As is more typical with my cookery, I started with dessert - the sour cream chocolate cake. Seeing as the last time I made a two-layer cake like this, I forgot to grease-and-paper the pans not once, but twice, that was my very first step. After blending the dry ingredients together, I discovered how difficult it was to whisk cocoa powder, egg, vanilla and sour cream without spraying the former all over the kitchen. The goopy mixture that resulted, however, poured easily into the dry mixture. I was dubious I had enough batter - it called for eight inch rounds, and I only own nines - but even though the batter barely seemed to fill the bottoms of the pans, it swelled up nicely in cooking.
Next, started on the frosting - the first time I've used sour cream in such. As usual, my tactic with measuring vanilla extract is to pour the suggested amount and then casually splash over a bit more. You can never have too much. It took me an embarrassingly long time to figure out what the "form a square outline with four strips of parchment paper and place cake over it" was supposed to do (hint: so you can remove them after the frosting has dried and not have a splattered plate), but once I worked it out, all was golden. Or chocolatey.
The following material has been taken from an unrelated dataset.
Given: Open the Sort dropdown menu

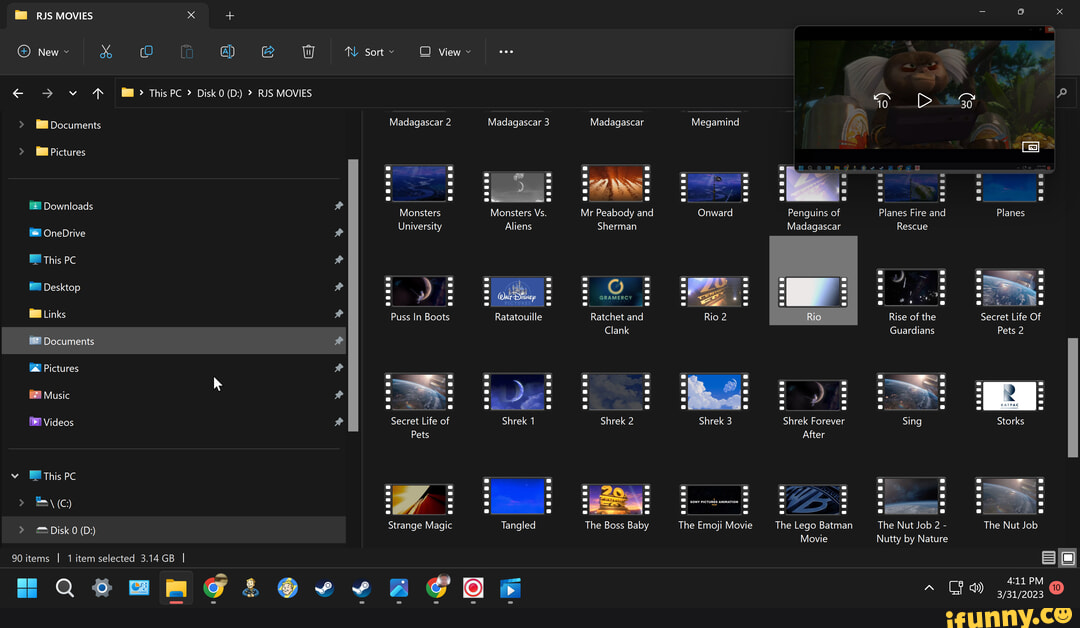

Final verdict (chocolate cake): This is a very moist, rich cake, with a distinct tang of sour cream. It's not my favorite thing I've made, but definitely worth another try.
The rest of my meal contained blissfully little mise en place, mostly grating some cheese. In fact, there was an awful lot of cheese involved: fontina, mozzarella, and parmigiano reggiano. Knowing I had to have both dishes ready to go right away - one required frying in hot oil, while the other consisted of multiple, relatively brief steps on the self-same stovetop - I formed the croquettes first, placed them on a baking sheet, then rolled up the scallopine.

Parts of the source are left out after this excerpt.